DEBAT. La qualité architecturale est-elle une mission d'intérêt public ? Comment cela se traduit-il dans le travail concret d'un maire ? Des questions auxquelles ont répondu deux élus franciliens - Stéphane Gatignon (ancien maire de Sevran) et Régis Charbonnier (maire de Boissy-Saint-Léger) - lors d'une table ronde organisée par l'Ordre des architectes d'Île-de-France et les CAUE de Seine-Saint-Denis et du Val-de-Marne.

Depuis plusieurs mois, les architectes dénoncent avec force la loi ELAN qui, selon eux, menace leur rôle dans le maintien de la qualité architecturale. Ce jeudi 14 juin 2018, l'Ordre des architectes d'Île-de-France et les CAUE de Seine-Saint-Denis et du Val-de-Marne ont organisé une matinée de débats sur les enjeux de l'urbanisme et les possibilités offertes aux maires pour y répondre. Deux élus franciliens, Régis Charbonnier, maire de Boissy-Saint-Léger (Val-de-Marne) et Stéphane Gatignon, ex-maire de Sevran (Seine-Saint-Denis), ont livré leur sentiment sur le sujet.

 

Les maires et le pastiche haussmannien

 

Pour l'édile de Boissy-Saint-Léger, verdoyante commune de 16.000 habitants, "l'architecture fait grandir". Pour lui, "c'est un moyen pour changer la représentation des quartiers", et il souhaite qu'elle soit moderne et orientée vers l'avenir, avec un geste architectural fort. "Je milite pour faire du beau partout". De son côté, celui qui a été le maire des 50.000 administrés de Sevran pendant 17 ans, renchérit : "Avant l'architecture il y a l'urbanisme. Le travail qui consiste à restructurer la ville est le plus beau des mandats, le plus complexe aussi". Il insiste sur le besoin de retisser des liens et de gérer les transitions urbaines, pour reconstruire les territoires : "Une démarche ambitieuse nécessite une vision, de penser la densité, de créer des formes d'identités nouvelles". Sur l'esthétique même des bâtiments, Stéphane Gatignon ironise sur les communes qui réclament du "pastiche haussmannien" : "Pourquoi plagier des trucs qui ont 150 ans et penser que cela va marcher aujourd'hui ? Il faut rompre avec ce plagiat ou le genre Walt Disney, qui est terrible, et avoir une identité propre". Fabien Gantois, le vice-président de l'Ordre des architectes d'Île-de-France y voit, pour sa part, "l'expression d'un manque d'inspiration" et il invite ses collègues à "concevoir des logements autrement".

 

Justement, sur le logement, les deux élus insistent sur leur qualité d'usage, qu'ils jugent fondamentale.
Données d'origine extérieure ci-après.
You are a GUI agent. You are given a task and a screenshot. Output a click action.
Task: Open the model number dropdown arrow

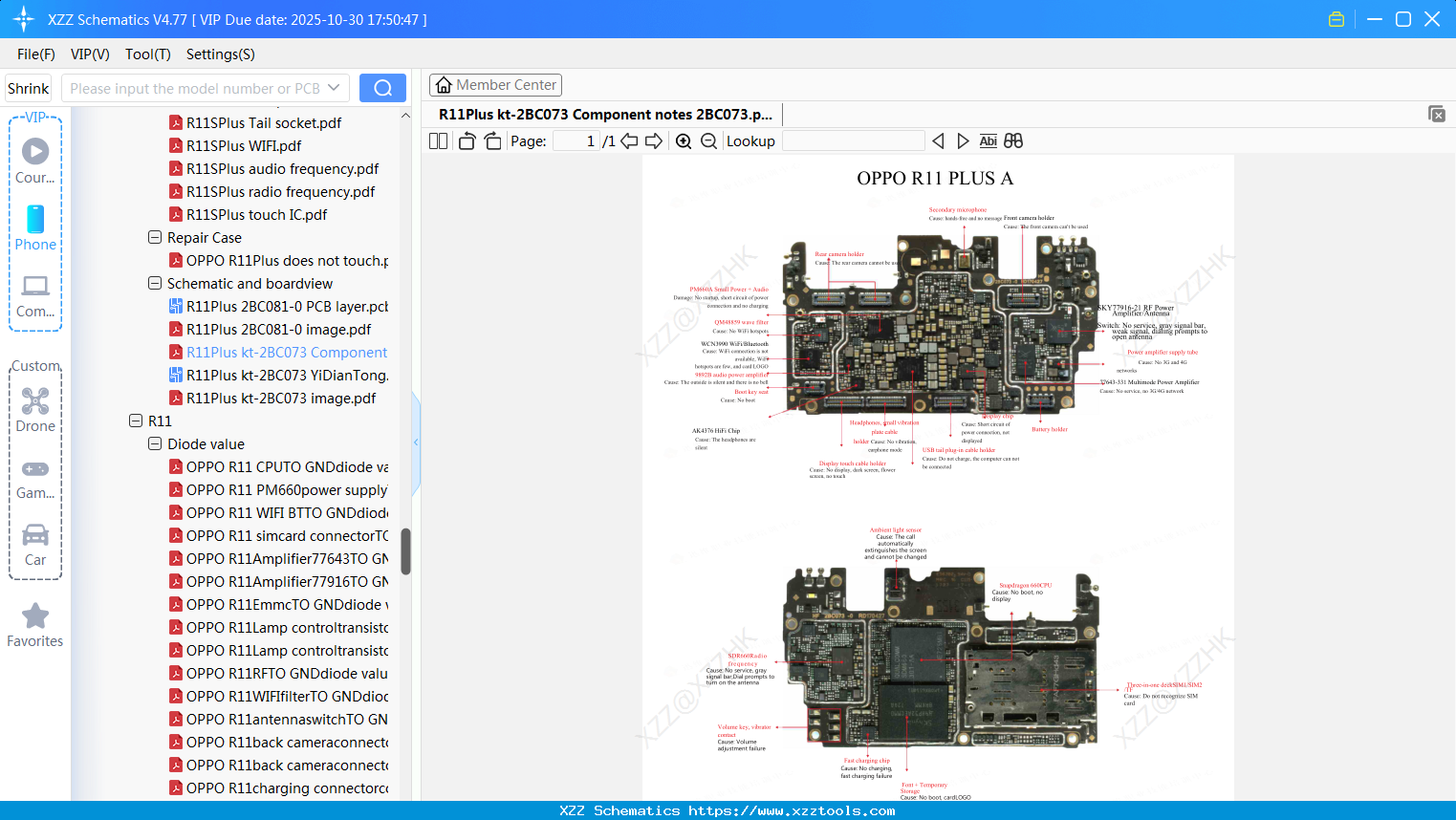334,88
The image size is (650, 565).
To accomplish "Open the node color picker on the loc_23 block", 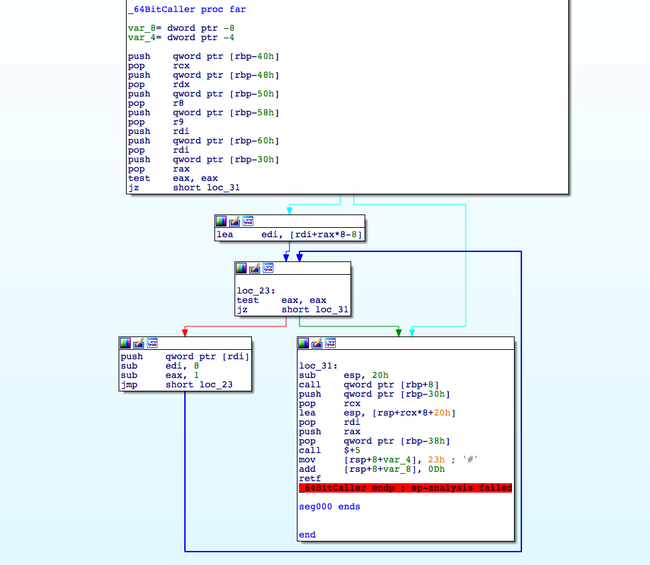I will tap(242, 268).
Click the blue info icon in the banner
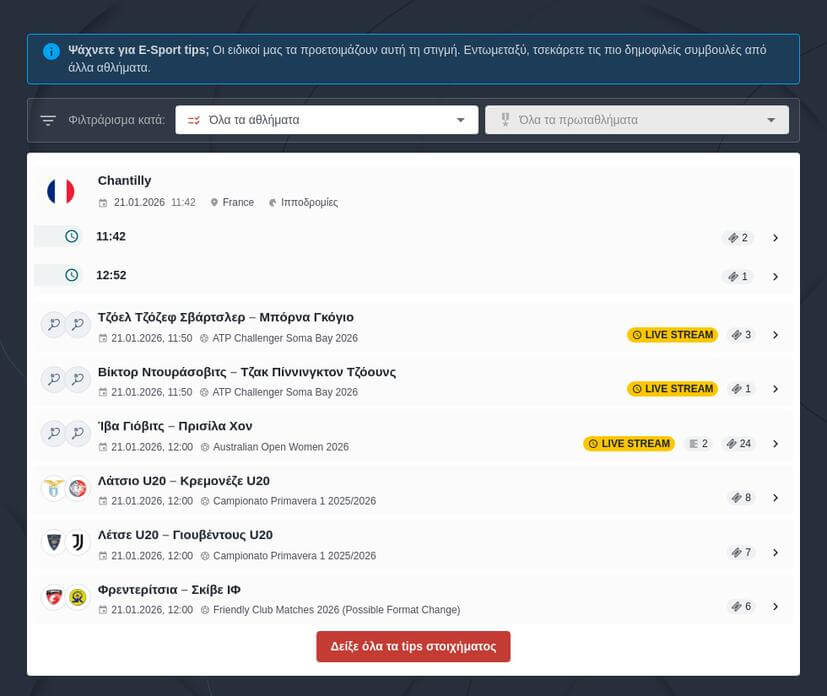 (51, 51)
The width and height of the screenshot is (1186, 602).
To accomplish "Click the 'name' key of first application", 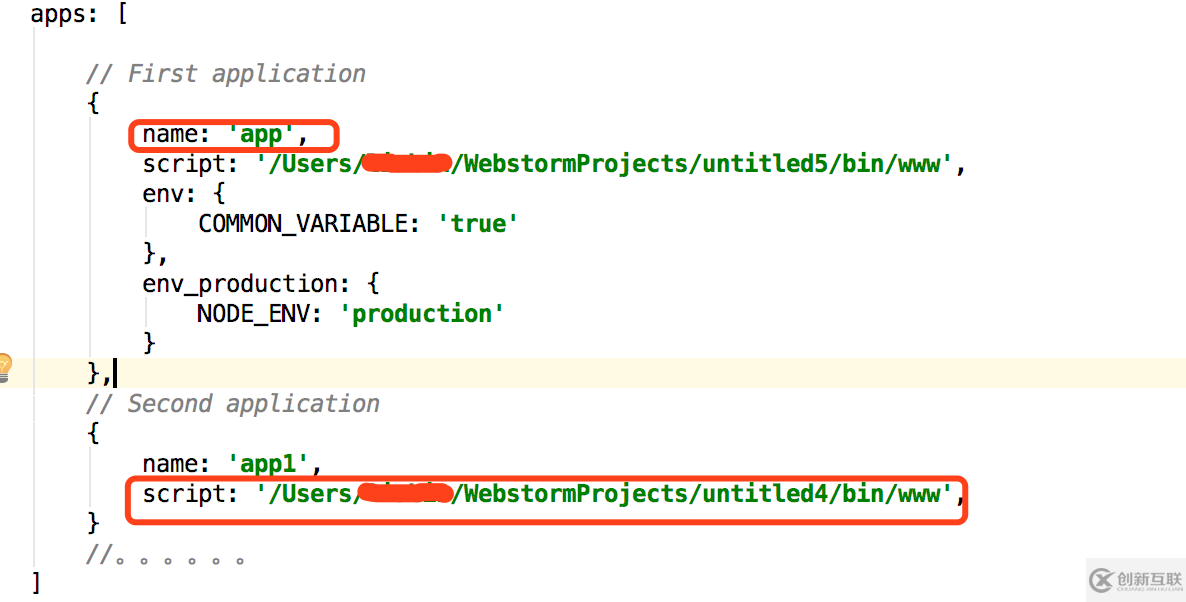I will pos(170,134).
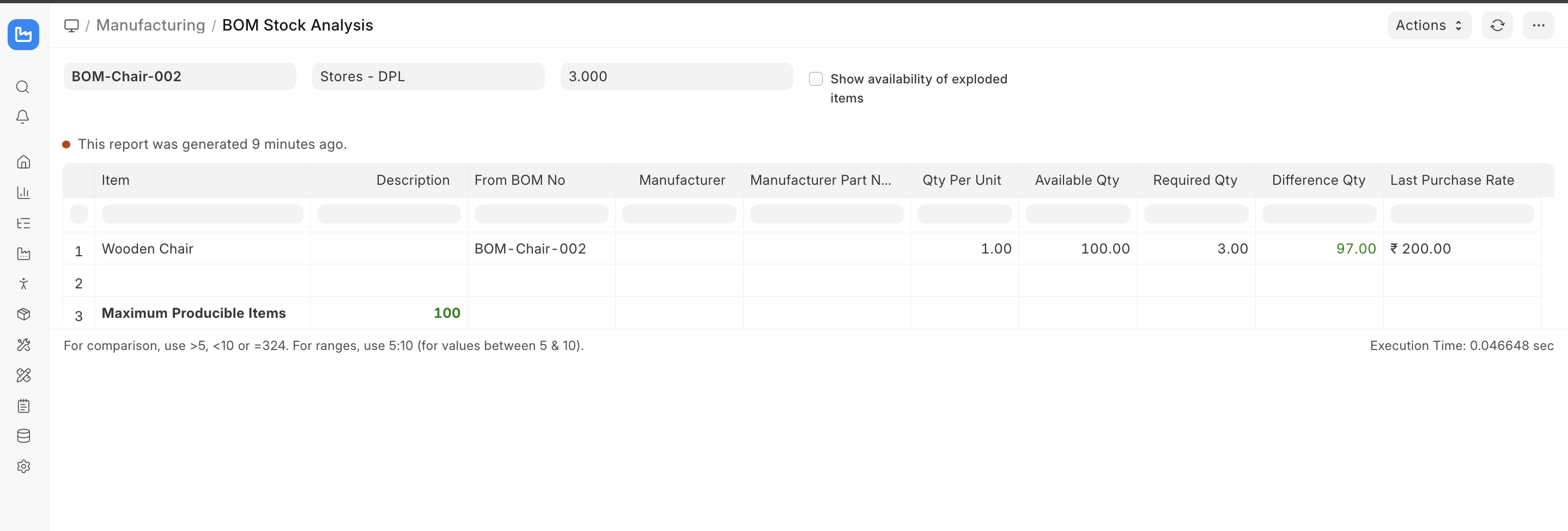The width and height of the screenshot is (1568, 531).
Task: Open the database sidebar icon
Action: pos(23,436)
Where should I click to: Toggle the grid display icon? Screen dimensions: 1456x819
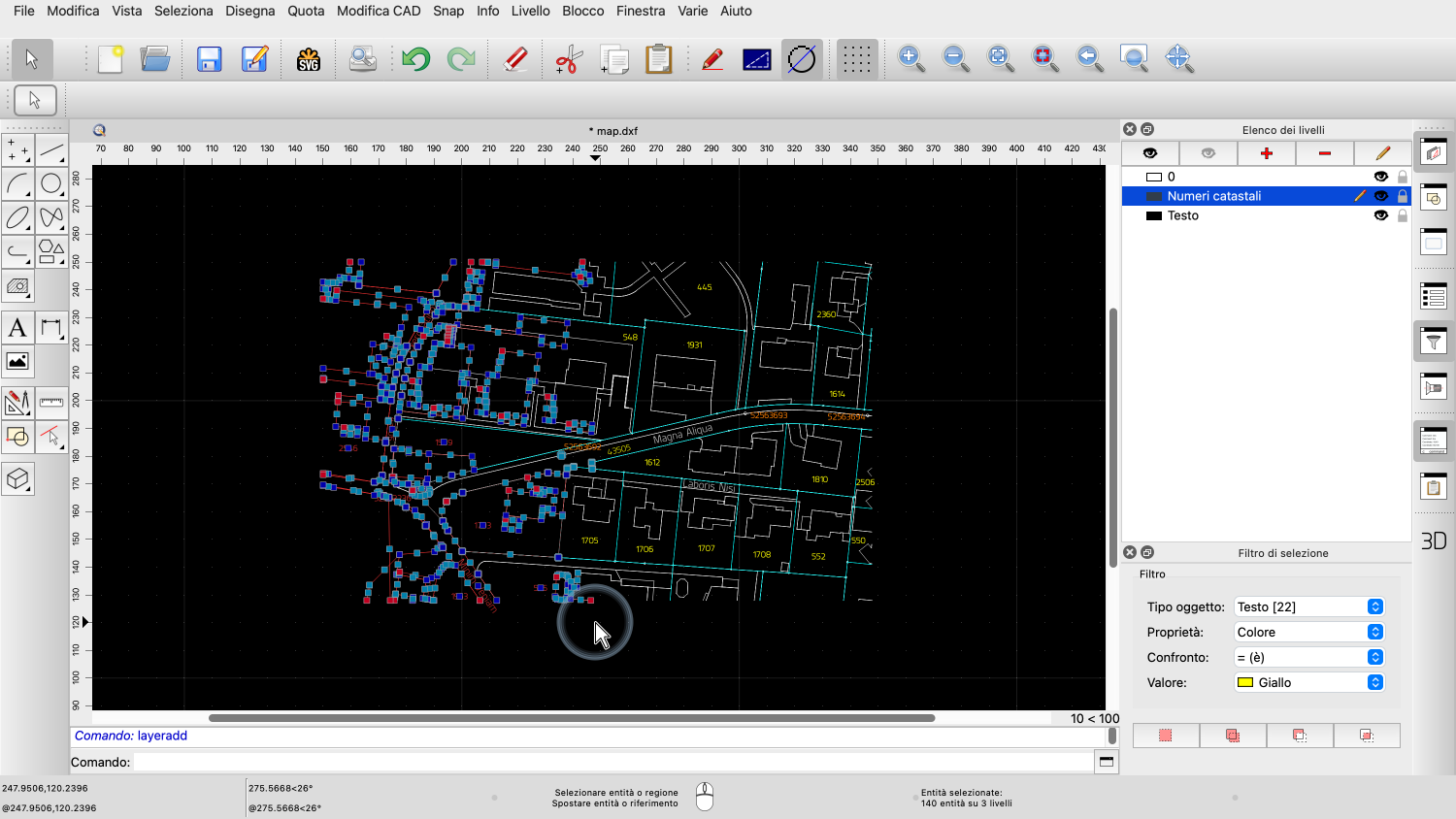[856, 59]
Régis Charbonnier lance même un "cri d'alerte aux promoteurs" par rapport aux surfaces habitables, devenues trop petites et aux espaces communs, mal agencés. Un sentiment partagé par l'ex-maire de Sevran : "L'exigence de vie pour les occupants, c'est la base. La question des matériaux est essentielle et il faut se demander comment le bâtiment va vieillir". Il y voit une forme de respect et de reconnaissance des populations. Stéphane Gatignon note : "L'important est de discuter avec l'architecte, et en tant que maire, de faire remonter une vision globale. Il n'y a pas de dynamique sociale sans espoir. Les gens veulent au moins vivre dignement et être fiers de là où ils habitent". Et lui aussi assure que "le beau appartient à tout le monde".

 

Faire adhérer les populations aux projets

 

 

Mais le cadre de vie dépasse le cadre de la seule architecture, en touchant à l'urbanisme et aux territoires. Le vice-président de l'Ordre souligne : "L'architecte est un acteur essentiel mais ce n'est pas le seul dans l'écosystème de la production qui comprend le maître d'œuvre, le bailleur, les pouvoirs publics… L'architecture ne se limite pas à l'image, au geste architectural, mais à des choix importants". Il déplore que le rôle des maîtres d'œuvre se limite parfois à celui de façadistes et estime que l'appui des maires est essentiel pour que les architectes puissent jouer pleinement leur rôle. Sur le rôle du concours, Fabien Gantois explique que d'autres procédures démocratiques pourraient être mises en place, tant qu'elles empêchent de construire n'importe quoi. Le maire de Boissy-Saint-Léger, de son côté, fait valoir qu'il est important de s'appuyer sur les règles d'urbanismes, PLU et CAUE, et que "les discussions tirent vers le haut, enrichissent et embellissent les projets". Pour lui, les élus ont un véritable rôle à jouer en intervenant dans les choix des programmes, tandis que pour Stéphane Gatignon qui a dirigé Sevran pendant longtemps, c'est le suivi des projets qui est important, afin que les finitions et mises en œuvre ne dénaturent pas l'intention initiale. Y associer les populations locales est également un gage de réussite, si leurs remarques sont prises en compte, seul moyen qu'ils adhèrent au projet sans se sentir contraints.

 

Les architectes s'interrogent, pour leur part, sur l'éventuelle formation - ou sensibilisation - des élus aux questions architecturales. L'édile de Boissy-Saint-Léger répond : "Nous n'avons pas le temps mais les enjeux sont tellement importants qu'il faut le prendre. Cela nécessite de travailler, de s'astreindre à regarder des plans". Celui de Sevran estime important d'imposer, en tant qu'élu, "de nouveaux procédés constructifs, de nouveaux matériaux comme le bois ou la terre crue". Et lui aussi assure qu'il faut travailler, échanger et participer à des jurys pour mieux appréhender la chose. Fabien Gantois conclut : "Les architectes sont porteurs d'innovation, qu'il s'agisse d'éco-matériaux, d'îlots de chaleur. Les éléments imposés de façon politique passent par la concertation et la signature de chartes par les promoteurs privés". Les deux élus louent les efforts des bailleurs sociaux, moins portés par une logique purement financière et davantage mus par une volonté de durabilité des bâtiments. Ils notent même que, paradoxalement, le parc social devient plus esthétique que le parc en promotion privée… Une tendance qui fait dire au vice-président de l'ordre : "En temps de disette, le pain noir est bon à manger", signifiant qu'en zone hypertendue comme l'Île-de-France, tous les biens immobiliers trouveront preneur, avec ou sans qualité architecturale…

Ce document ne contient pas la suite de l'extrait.